**本文:**

──────────

日本酒をたしなむ方なら誰でも聞いたことがある「純米大吟醸」や「大吟醸」、「本醸造」などの言葉。
しかしこれらの違い分かっていますでしょうか。これらの違いが分かると日本酒通へ一歩前進すると思いますし、楽しみ方も変わってくると思います。今回はこれらの違いについて解説していきます。
先に用語の解説を
まず純米大吟醸やら本醸造やらを語る前に、分類分けに使われる言葉から先に解説しましょう。
「清酒」や「精米歩合」の意味くらい分かるという方はスキップしてOKです!
定義としては
・米や米麹(こうじ)、水を主な原料としている
・発酵させて、濾(こ)したもの
・アルコールが22度未満のもの
となります。
重要なのは2つ目の濾したものというところですね。
原料を発酵させた「もろみ」を濾すことで清酒と酒粕(かす)に分けます。
察しの良い方は分かったかもですが、濾さなかった場合は「どぶろく」になります。

──────────

**提供データ:**
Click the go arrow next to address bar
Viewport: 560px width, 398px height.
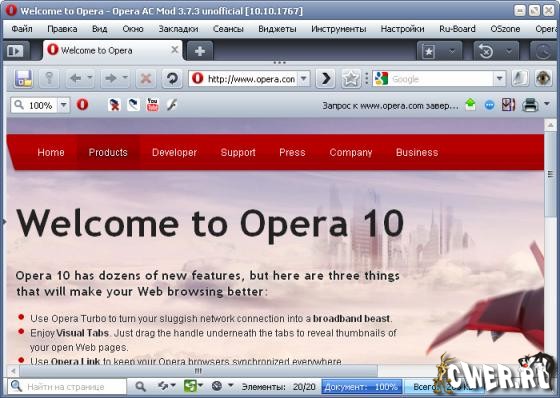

──────────

**課題 1:**
本文で「定義としては」に続く箇条書きの条件を、すべて書き出してください。
**課題 2:**
本文のうち、"しかしこれらの違い分かってい"から"重要なのは2つ目の濾したものというところですね。"までを、両端の語句も含めて引用してください。

**解答 1:**
・米や米麹(こうじ)、水を主な原料としている
・発酵させて、濾(こ)したもの
・アルコールが22度未満のもの

**解答 2:**
しかしこれらの違い分かっていますでしょうか。これらの違いが分かると日本酒通へ一歩前進すると思いますし、楽しみ方も変わってくると思います。今回はこれらの違いについて解説していきます。
先に用語の解説を
まず純米大吟醸やら本醸造やらを語る前に、分類分けに使われる言葉から先に解説しましょう。
「清酒」や「精米歩合」の意味くらい分かるという方はスキップしてOKです!
定義としては
・米や米麹(こうじ)、水を主な原料としている
・発酵させて、濾(こ)したもの
・アルコールが22度未満のもの
となります。
重要なのは2つ目の濾したものというところですね。